When the rocket gets back home, residents in the vicinity of the launch pad should hear a sonic boom before actually seeing the light emitted by the engine that would try to slow down the booster before hitting the ground late in the night.
If the return mission is successful, SpaceX would have achieved its long-time dream of reusing space rockets and keep spaceflight costs to a minimum. The company tried to recover rocket boosters twice this year, but the touchdowns with a floating platform in the Atlantic were near-misses on both occasions.
The last attempt was in June this year. A similar mission was deemed successful late last month, when another privately owned spaceflight company, Blue Origin, managed to bring back to the ground a much smaller rocket after ending its suborbital mission.
Nevertheless, some critics are concerned that SpaceX return mission could be hazardous to people living in the nearby areas. But officials said that all precautionary measures had been taken. For instance, an Air Force unit will be ready at any time blast the booster if it strays to a populated area.

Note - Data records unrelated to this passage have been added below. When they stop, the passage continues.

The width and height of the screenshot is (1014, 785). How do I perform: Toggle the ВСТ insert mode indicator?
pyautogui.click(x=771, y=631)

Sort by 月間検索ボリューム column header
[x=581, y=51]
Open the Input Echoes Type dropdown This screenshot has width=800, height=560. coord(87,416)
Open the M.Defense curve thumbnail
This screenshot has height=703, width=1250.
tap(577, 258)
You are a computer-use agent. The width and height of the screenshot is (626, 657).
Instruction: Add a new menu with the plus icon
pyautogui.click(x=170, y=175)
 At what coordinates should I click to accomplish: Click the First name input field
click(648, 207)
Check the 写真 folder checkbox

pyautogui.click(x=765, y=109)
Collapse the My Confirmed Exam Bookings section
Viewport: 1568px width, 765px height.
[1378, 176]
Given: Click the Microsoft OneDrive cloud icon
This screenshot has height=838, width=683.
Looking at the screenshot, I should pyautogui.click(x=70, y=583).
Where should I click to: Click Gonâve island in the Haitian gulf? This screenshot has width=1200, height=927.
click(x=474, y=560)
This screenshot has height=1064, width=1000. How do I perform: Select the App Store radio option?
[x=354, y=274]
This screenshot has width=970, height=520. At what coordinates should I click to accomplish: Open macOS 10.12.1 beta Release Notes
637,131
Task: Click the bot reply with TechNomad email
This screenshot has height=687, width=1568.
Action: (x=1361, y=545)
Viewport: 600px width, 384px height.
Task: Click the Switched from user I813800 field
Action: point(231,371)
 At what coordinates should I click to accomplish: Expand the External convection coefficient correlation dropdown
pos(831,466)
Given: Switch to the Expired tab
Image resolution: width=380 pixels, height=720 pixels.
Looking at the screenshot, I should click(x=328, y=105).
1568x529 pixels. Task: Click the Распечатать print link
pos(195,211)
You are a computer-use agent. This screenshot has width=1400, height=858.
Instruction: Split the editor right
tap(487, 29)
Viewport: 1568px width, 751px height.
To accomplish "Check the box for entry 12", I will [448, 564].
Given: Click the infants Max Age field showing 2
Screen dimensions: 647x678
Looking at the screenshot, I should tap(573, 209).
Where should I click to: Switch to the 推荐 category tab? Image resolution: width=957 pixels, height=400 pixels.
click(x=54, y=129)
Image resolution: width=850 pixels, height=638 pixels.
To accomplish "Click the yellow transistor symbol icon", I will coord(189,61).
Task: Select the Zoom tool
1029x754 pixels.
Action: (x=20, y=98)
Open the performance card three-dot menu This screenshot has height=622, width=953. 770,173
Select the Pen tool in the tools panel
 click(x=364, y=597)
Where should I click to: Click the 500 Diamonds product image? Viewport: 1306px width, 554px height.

Additionally, the launch would not have got The Federal Aviation Administration’s approval, if its experts had found that the return mission would pose a risk to the public. On the other hand, ‘non-essential personnel’ and journalists would no longer be able to witness the launch from the station.
Local authorities who are prepared to send to the site emergency crews in case of disaster said that an ‘off-site mishap’ had an extremely low chance. Basically, the chance of such incidence to occur makes it a ‘non-event,’ authorities added.